## Exercise requirements
Copy the rows below without any change, starting at the line containing "Viewport: 1087px width, 735px" and ending at the line containing "point(537,400)", with both of those lines included.

## Input for this task
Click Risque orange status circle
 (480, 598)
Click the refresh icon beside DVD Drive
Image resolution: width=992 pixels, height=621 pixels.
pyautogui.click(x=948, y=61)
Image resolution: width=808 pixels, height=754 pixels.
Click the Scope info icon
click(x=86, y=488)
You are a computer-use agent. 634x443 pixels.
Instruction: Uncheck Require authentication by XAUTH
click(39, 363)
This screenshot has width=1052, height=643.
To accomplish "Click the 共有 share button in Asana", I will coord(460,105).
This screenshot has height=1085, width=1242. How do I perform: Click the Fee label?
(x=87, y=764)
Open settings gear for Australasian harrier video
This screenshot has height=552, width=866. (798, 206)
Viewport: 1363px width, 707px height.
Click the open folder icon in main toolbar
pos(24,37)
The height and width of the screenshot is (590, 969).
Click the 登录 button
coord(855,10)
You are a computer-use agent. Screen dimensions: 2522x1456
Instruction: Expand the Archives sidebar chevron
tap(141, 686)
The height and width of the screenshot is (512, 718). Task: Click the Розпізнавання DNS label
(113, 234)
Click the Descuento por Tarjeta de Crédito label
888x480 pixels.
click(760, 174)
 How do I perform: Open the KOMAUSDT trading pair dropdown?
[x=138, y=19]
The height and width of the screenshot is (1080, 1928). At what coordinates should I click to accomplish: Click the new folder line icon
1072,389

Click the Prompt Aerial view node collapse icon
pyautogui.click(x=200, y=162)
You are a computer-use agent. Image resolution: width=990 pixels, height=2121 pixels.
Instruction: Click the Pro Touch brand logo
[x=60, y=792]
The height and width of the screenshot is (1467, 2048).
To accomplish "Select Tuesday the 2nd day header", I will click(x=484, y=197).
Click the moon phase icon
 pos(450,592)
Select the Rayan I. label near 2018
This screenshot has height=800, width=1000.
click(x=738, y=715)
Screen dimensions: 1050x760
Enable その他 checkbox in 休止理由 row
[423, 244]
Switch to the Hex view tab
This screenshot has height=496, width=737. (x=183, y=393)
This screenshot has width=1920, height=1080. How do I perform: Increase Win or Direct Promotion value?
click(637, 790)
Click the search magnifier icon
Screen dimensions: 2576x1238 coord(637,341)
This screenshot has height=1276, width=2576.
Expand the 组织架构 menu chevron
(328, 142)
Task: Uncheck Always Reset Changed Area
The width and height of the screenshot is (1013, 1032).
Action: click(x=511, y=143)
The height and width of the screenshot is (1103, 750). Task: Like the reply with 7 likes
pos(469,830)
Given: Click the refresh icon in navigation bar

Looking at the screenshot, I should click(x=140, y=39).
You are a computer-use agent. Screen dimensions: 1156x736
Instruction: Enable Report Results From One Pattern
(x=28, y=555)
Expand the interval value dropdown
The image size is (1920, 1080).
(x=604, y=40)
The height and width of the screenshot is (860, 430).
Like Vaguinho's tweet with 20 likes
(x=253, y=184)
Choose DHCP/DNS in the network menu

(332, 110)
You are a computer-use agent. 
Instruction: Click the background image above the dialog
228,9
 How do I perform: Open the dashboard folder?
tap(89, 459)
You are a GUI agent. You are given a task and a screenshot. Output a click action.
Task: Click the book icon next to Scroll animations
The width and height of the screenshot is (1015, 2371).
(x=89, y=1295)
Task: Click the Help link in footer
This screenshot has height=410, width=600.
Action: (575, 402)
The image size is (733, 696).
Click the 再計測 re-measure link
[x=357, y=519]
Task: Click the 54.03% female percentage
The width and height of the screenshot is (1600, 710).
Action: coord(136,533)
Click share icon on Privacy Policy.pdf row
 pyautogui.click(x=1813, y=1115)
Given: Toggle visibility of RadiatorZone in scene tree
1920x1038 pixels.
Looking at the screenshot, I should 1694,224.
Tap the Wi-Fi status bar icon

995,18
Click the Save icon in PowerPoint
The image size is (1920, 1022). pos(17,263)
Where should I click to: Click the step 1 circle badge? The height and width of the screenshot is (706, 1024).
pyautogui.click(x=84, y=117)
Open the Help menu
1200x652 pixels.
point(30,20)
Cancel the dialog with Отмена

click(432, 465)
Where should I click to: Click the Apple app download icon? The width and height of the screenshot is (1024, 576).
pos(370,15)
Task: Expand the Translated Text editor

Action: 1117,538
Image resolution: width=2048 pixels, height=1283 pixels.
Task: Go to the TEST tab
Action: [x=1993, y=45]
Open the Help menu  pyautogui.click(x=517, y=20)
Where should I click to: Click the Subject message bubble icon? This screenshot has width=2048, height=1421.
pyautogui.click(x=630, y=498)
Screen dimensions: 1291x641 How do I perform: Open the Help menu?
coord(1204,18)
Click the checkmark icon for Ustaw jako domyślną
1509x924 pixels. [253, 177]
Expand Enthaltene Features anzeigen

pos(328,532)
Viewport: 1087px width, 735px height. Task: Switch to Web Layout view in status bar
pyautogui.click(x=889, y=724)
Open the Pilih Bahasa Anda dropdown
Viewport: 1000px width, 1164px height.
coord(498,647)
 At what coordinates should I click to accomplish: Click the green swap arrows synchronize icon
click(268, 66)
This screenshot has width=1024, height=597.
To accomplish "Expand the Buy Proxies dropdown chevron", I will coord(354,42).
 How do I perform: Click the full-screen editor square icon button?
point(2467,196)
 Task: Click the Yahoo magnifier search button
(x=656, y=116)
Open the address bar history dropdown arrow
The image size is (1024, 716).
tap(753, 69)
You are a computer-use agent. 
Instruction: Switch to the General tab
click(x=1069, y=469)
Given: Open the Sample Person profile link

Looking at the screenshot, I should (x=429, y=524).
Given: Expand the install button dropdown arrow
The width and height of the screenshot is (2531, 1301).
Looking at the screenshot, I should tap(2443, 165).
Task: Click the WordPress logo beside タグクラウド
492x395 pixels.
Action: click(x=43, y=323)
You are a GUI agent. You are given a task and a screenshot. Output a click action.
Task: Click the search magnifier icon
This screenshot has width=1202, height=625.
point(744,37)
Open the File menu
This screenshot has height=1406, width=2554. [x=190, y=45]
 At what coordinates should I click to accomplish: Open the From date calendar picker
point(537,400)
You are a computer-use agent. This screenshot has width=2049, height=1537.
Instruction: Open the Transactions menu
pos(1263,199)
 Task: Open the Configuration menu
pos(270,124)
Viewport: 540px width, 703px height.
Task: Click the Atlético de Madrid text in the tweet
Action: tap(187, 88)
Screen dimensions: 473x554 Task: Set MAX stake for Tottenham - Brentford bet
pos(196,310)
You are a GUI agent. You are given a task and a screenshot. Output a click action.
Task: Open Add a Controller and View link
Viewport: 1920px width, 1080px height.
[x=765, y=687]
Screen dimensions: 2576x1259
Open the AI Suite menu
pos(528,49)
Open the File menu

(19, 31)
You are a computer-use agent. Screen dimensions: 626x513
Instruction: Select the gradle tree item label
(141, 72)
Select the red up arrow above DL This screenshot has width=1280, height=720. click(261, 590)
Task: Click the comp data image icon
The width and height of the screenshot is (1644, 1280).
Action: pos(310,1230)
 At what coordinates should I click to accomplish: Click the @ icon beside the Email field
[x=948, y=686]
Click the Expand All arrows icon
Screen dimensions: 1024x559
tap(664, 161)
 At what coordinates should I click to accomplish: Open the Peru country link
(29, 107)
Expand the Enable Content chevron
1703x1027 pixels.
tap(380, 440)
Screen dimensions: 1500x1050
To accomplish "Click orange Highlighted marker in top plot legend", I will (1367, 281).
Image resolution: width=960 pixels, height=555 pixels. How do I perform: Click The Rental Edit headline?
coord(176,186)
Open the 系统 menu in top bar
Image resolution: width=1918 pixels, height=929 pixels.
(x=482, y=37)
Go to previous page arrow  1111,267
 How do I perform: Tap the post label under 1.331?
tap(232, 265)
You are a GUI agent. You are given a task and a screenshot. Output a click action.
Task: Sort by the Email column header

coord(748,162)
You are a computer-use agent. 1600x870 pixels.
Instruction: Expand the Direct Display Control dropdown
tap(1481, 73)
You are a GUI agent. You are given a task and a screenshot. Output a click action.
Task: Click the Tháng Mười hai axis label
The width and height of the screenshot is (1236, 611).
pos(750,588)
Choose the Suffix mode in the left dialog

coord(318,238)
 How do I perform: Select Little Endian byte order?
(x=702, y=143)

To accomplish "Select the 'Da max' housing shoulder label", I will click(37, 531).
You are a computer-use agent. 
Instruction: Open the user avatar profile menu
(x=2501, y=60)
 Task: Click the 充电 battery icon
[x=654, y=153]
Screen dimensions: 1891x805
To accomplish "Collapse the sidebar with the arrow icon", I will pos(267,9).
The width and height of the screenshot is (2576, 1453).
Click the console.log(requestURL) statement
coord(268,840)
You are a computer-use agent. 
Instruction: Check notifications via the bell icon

## Written response
Viewport: 1087px width, 735px height. Task: Switch to Web Layout view in status bar
pyautogui.click(x=889, y=724)
Open the Pilih Bahasa Anda dropdown
Viewport: 1000px width, 1164px height.
coord(498,647)
 At what coordinates should I click to accomplish: Click the green swap arrows synchronize icon
click(268, 66)
This screenshot has width=1024, height=597.
To accomplish "Expand the Buy Proxies dropdown chevron", I will coord(354,42).
 How do I perform: Click the full-screen editor square icon button?
point(2467,196)
 Task: Click the Yahoo magnifier search button
(x=656, y=116)
Open the address bar history dropdown arrow
The image size is (1024, 716).
tap(753, 69)
You are a computer-use agent. 
Instruction: Switch to the General tab
click(x=1069, y=469)
Given: Open the Sample Person profile link

Looking at the screenshot, I should (x=429, y=524).
Given: Expand the install button dropdown arrow
The width and height of the screenshot is (2531, 1301).
Looking at the screenshot, I should tap(2443, 165).
Task: Click the WordPress logo beside タグクラウド
492x395 pixels.
Action: click(x=43, y=323)
You are a GUI agent. You are given a task and a screenshot. Output a click action.
Task: Click the search magnifier icon
This screenshot has width=1202, height=625.
point(744,37)
Open the File menu
This screenshot has height=1406, width=2554. [x=190, y=45]
 At what coordinates should I click to accomplish: Open the From date calendar picker
point(537,400)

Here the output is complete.